Saturday, 30 December 2006

STOMP Theater

This evening I went to the spectacular STOMP theator show at the The Vaudeville Theatre, very close to the hotel.

From their website:

What does the word STOMP make you think of?

Music, Dance, Theatre, Choreography or Performance Art? All of the above! Or is it none of the above. Well, both are sort of right...In a way. Confused? read on...

STOMP is a movement, of bodies, objects, sounds - even abstract ideas. But what makes it so appealing is that the cast uses everyday objects, but in non-traditional ways.

There's no speech, no dialogue, not even a plot.
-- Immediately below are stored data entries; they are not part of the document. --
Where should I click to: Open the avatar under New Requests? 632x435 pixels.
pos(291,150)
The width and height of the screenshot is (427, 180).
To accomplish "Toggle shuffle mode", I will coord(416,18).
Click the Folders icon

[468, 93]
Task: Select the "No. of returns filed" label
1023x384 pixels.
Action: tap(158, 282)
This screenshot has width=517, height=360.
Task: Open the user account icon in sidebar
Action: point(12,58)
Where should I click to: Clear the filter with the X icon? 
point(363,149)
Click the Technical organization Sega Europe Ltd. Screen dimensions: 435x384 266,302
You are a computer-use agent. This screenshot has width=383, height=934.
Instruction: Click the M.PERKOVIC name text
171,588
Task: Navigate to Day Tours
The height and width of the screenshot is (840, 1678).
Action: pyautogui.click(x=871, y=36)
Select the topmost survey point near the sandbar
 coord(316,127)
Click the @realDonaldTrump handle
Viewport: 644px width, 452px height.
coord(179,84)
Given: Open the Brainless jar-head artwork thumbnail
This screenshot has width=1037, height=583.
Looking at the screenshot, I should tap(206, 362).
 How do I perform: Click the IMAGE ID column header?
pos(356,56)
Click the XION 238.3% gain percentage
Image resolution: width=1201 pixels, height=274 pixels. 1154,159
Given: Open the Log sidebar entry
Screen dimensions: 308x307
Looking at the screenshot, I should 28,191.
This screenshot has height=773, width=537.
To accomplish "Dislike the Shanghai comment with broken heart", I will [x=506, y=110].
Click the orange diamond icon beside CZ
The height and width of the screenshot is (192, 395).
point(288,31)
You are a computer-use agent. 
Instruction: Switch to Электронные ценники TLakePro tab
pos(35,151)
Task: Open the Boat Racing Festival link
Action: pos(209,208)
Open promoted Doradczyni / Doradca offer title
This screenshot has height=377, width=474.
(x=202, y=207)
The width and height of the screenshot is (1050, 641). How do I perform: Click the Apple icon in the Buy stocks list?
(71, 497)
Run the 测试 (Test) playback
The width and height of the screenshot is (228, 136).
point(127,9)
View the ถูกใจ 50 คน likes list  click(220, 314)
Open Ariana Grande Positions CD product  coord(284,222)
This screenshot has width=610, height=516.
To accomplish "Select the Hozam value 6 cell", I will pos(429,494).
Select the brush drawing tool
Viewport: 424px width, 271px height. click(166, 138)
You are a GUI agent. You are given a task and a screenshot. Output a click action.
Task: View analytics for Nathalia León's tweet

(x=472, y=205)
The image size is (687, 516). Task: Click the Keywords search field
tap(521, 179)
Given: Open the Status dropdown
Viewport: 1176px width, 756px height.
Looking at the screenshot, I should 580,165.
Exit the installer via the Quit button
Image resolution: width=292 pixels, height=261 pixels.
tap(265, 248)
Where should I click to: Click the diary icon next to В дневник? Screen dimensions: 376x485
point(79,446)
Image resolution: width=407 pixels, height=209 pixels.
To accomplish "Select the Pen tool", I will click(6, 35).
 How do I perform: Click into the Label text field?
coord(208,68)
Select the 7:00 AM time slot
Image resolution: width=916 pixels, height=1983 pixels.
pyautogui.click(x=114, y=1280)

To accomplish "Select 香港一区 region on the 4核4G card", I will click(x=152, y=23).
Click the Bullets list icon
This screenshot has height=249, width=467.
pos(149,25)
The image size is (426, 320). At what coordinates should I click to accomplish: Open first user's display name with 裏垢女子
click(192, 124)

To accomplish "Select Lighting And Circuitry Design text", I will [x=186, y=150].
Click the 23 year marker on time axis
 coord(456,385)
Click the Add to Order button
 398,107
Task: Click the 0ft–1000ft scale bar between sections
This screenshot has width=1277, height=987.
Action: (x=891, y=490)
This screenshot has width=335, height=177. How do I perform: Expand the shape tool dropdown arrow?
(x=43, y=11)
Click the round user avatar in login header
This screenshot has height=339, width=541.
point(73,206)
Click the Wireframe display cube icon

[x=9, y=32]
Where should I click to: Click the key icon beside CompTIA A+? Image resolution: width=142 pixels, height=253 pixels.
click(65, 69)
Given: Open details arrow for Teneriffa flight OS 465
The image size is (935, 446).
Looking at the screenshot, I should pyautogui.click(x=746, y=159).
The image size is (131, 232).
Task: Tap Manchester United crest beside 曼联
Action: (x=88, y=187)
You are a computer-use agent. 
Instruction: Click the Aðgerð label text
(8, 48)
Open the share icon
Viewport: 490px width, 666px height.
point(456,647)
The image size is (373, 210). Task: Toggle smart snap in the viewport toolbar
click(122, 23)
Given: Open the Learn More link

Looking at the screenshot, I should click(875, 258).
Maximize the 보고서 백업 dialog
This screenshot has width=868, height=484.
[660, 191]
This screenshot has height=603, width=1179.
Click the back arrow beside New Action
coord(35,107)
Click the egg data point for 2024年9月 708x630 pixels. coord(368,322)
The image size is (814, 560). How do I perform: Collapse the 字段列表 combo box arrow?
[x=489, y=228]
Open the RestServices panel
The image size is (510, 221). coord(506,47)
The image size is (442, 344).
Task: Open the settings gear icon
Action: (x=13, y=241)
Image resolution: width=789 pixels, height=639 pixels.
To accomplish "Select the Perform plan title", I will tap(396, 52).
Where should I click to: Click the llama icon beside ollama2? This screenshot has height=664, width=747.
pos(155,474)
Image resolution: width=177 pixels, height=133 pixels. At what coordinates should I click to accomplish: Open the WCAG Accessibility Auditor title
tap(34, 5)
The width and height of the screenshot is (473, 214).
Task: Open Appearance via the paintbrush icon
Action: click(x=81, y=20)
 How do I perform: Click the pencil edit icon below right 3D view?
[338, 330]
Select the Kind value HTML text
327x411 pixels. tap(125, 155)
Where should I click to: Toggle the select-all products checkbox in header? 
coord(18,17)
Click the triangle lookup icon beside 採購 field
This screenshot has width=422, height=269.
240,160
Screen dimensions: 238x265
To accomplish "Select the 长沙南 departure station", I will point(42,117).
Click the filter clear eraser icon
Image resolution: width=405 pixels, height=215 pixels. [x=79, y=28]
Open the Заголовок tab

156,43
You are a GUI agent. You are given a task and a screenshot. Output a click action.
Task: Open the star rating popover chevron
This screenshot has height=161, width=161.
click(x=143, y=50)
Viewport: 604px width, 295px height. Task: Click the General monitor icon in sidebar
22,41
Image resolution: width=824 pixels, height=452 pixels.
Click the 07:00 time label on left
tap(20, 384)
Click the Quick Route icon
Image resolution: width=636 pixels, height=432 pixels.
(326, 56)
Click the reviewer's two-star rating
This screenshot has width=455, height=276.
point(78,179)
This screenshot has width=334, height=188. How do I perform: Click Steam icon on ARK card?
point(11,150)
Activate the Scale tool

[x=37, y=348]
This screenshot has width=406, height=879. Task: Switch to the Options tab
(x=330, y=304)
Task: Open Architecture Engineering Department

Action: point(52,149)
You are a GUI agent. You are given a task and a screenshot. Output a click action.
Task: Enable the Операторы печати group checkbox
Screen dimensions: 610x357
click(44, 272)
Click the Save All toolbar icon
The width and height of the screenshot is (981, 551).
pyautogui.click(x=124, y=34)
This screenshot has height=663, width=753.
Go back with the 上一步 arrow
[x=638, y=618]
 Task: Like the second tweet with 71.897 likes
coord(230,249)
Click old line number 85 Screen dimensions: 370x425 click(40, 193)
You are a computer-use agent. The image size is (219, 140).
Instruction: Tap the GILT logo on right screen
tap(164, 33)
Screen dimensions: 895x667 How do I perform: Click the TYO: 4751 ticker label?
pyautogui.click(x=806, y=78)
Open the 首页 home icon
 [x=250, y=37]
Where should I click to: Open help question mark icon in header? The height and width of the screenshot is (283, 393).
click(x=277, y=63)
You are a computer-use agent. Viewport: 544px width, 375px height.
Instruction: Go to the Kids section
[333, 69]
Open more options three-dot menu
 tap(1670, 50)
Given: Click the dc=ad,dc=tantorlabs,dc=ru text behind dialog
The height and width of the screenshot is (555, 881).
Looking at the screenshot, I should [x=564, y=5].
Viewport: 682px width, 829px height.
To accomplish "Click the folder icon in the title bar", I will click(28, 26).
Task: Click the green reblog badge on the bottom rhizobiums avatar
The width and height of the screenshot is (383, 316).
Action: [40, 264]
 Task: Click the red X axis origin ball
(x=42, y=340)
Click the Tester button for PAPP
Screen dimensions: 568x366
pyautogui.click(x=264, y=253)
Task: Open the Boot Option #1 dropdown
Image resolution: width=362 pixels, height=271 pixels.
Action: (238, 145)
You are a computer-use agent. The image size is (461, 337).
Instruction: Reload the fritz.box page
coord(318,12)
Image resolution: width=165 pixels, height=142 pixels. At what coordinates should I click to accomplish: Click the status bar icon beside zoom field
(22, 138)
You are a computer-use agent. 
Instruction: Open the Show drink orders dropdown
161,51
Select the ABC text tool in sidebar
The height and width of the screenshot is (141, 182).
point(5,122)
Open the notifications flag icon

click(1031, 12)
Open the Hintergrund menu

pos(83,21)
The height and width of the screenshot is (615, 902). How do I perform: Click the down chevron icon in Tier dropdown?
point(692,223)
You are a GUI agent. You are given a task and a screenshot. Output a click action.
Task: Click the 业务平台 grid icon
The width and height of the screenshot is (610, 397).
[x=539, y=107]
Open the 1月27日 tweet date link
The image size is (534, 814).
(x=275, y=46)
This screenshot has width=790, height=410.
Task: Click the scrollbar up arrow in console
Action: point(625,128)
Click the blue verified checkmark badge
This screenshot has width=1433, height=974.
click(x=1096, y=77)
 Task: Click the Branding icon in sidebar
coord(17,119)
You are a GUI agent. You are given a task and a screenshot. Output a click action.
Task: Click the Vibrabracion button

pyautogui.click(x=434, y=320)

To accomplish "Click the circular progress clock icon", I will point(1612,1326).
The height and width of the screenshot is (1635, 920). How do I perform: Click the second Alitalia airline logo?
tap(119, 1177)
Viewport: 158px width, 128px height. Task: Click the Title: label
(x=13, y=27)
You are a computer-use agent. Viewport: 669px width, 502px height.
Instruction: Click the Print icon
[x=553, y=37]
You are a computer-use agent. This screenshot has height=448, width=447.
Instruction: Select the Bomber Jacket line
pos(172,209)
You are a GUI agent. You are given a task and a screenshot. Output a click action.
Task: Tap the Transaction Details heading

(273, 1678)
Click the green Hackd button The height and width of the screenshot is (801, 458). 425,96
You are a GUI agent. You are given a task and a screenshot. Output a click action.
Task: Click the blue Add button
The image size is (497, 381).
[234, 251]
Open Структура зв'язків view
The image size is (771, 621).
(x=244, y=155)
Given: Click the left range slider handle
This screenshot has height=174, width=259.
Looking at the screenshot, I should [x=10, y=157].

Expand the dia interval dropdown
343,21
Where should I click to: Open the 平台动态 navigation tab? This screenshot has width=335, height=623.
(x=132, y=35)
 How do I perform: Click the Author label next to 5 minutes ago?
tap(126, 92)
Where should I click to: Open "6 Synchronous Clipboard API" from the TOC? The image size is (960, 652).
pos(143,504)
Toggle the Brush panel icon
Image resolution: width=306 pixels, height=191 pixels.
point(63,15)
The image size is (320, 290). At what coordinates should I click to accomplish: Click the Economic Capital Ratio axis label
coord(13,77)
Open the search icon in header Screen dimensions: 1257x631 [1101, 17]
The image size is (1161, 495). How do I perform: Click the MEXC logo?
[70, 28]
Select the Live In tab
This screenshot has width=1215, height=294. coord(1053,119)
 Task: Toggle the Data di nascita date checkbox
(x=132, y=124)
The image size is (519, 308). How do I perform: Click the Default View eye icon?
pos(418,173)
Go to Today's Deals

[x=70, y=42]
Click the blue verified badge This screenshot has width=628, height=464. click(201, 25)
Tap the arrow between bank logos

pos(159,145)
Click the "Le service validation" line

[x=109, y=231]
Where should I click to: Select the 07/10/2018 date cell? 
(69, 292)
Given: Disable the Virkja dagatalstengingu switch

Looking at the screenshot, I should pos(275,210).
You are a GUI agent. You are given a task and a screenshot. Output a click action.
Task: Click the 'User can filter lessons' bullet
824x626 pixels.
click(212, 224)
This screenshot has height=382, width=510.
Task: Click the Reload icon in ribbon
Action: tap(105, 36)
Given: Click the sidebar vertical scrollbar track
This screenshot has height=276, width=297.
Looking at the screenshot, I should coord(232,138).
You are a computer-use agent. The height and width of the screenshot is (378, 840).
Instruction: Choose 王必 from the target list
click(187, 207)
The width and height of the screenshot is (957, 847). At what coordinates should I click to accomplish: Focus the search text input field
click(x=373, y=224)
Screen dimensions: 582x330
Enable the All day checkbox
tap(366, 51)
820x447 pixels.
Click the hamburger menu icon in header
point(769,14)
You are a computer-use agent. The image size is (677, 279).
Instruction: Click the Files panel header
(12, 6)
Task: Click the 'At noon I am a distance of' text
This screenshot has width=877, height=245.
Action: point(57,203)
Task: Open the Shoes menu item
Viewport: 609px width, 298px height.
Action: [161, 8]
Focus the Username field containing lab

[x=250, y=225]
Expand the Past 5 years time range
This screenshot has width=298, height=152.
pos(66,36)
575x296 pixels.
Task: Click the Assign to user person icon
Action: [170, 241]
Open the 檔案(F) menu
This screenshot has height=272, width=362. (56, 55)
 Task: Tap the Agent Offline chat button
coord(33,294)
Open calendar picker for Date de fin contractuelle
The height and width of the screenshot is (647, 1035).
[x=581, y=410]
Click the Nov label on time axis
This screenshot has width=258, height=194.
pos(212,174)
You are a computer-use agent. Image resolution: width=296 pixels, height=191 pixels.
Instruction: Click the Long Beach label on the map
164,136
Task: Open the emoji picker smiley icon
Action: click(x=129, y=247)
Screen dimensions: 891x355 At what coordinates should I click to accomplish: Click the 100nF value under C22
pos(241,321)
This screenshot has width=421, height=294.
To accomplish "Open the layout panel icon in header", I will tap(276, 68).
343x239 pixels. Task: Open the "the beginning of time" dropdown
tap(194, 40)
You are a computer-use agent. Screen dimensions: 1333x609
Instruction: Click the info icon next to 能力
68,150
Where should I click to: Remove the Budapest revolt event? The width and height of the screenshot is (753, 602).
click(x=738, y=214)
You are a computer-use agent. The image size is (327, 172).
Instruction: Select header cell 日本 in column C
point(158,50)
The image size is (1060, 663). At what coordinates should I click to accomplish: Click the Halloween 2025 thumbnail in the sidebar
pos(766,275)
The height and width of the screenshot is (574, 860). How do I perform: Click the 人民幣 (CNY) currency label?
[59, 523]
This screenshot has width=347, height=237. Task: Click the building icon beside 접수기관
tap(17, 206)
So why go see STOMP? Well, have you ever composed a symphony using only matchbooks as instruments? Or created a dance routine based around sweeping? You may have done this a little, but get a group of rhythmically gifted, extremely coordinated bodies with definitive personalities, and you have the makings for STOMP.

STOMP started stomping on the streets of Brighton, England. Luke Cresswell and Steve McNicholas the creators of STOMP were a group of street performers commonly know as "buskers" trying to grab people's attention.

And attention is what they received

Busking is an old custom in the UK, dating back to booth theatres erected at village fairs in the Middle Ages. Luke and Steve updated this historical custom and created a modern symbiotic marriage between movement and music.

You're mistaken if you look for a hidden message in STOMP. There are no political connotations, no pretentious techniques, and no dialogue to misconstrue. Instead, you're bombarded by noises that you usually try to block out. STOMP takes the everyday sounds of pipes and brooms, lighters and garbage pail lids, and creates the extraordinary.

So how do you describe STOMP? If you ask one of the creators, Luke Cresswell, he would simply say, "at the end of the day, STOMP is what it is."